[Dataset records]

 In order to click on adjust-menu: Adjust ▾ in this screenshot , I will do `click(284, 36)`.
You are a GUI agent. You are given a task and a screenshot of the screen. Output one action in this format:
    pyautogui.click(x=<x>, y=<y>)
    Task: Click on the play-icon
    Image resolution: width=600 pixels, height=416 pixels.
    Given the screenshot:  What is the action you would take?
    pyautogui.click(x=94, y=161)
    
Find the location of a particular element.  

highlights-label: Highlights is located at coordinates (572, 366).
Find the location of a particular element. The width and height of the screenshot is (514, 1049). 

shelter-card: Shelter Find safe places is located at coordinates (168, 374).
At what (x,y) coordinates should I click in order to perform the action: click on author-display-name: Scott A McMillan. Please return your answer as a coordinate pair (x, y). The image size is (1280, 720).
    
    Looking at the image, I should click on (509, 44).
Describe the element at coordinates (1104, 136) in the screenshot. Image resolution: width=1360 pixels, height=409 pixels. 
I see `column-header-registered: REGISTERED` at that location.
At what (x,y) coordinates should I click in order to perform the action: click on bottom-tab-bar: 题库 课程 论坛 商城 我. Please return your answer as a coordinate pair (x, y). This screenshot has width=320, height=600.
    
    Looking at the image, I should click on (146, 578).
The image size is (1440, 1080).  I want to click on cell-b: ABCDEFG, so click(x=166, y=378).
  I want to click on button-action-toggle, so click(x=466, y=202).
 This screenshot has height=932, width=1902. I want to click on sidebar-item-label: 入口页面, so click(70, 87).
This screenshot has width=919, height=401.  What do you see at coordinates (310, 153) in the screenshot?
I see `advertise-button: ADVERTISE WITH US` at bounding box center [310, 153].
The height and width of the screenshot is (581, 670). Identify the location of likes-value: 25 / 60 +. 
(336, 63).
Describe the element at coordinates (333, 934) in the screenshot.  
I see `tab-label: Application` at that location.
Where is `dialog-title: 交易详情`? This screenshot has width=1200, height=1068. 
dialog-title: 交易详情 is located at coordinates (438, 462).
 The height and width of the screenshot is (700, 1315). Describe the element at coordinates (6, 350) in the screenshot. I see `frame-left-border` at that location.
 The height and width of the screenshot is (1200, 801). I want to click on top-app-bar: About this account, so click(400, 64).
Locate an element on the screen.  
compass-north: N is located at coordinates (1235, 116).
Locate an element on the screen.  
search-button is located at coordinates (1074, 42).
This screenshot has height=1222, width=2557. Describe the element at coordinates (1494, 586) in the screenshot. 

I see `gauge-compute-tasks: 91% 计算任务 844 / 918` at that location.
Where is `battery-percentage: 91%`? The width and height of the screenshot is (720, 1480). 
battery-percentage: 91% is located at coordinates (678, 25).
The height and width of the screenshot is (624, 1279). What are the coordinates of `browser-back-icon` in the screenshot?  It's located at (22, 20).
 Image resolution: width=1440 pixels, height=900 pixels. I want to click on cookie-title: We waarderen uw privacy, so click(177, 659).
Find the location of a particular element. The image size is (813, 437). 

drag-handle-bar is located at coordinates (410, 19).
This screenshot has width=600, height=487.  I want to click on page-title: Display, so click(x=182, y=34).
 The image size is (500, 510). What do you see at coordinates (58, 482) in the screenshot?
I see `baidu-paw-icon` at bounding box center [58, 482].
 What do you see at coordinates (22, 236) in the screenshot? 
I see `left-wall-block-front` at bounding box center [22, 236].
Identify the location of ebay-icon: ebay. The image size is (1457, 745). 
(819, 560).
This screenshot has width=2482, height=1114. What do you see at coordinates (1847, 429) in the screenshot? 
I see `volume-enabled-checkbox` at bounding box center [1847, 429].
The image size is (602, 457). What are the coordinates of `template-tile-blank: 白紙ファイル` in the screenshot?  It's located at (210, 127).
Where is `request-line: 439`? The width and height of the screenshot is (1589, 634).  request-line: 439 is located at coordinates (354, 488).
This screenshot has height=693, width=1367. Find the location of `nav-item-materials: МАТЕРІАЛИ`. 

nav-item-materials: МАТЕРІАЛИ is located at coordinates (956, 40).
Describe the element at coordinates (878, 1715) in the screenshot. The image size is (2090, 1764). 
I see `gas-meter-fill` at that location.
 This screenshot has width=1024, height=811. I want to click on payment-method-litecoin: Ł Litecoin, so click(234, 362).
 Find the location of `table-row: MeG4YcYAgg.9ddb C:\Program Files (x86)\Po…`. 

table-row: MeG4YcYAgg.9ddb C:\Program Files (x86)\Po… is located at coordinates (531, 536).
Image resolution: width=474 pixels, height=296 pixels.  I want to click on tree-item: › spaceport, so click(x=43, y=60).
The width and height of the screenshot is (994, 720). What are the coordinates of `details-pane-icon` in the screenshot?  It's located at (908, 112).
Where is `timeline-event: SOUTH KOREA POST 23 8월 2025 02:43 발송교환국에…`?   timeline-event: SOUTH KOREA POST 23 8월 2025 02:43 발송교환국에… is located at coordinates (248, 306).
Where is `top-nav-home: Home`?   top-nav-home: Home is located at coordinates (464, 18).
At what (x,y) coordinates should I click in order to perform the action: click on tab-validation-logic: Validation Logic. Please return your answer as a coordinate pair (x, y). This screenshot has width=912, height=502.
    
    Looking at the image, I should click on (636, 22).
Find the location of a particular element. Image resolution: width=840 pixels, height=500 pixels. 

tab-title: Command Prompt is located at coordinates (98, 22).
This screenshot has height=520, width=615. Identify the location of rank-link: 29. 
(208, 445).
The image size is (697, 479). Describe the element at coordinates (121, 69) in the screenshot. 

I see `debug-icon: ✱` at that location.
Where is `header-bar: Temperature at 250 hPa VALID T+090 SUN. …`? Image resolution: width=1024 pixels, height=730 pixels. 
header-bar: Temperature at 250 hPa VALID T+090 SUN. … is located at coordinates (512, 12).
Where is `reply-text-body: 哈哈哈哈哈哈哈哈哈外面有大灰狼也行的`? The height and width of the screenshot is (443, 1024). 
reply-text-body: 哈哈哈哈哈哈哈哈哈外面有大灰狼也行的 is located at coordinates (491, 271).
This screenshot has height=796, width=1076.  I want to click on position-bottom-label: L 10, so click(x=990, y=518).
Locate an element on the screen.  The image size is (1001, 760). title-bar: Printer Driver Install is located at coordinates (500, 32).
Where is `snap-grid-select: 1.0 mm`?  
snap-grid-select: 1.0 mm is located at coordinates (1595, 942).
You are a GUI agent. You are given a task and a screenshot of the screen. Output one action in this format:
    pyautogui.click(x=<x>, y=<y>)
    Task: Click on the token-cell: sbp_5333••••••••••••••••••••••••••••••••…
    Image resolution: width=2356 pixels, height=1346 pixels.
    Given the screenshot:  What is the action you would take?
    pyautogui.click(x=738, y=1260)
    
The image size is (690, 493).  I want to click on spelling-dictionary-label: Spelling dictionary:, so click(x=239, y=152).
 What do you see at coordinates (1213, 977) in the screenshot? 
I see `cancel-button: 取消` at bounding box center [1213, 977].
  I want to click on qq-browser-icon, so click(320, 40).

### TASK PROMPT
Return the lines of the data above, unchanged, from the line containing "This screenshot has height=1222, width=2557." through the line containing "battery-percentage: 91% is", including both of those lines.

### ANSWER BOX
This screenshot has height=1222, width=2557. Describe the element at coordinates (1494, 586) in the screenshot. 

I see `gauge-compute-tasks: 91% 计算任务 844 / 918` at that location.
Where is `battery-percentage: 91%`? The width and height of the screenshot is (720, 1480). 
battery-percentage: 91% is located at coordinates (678, 25).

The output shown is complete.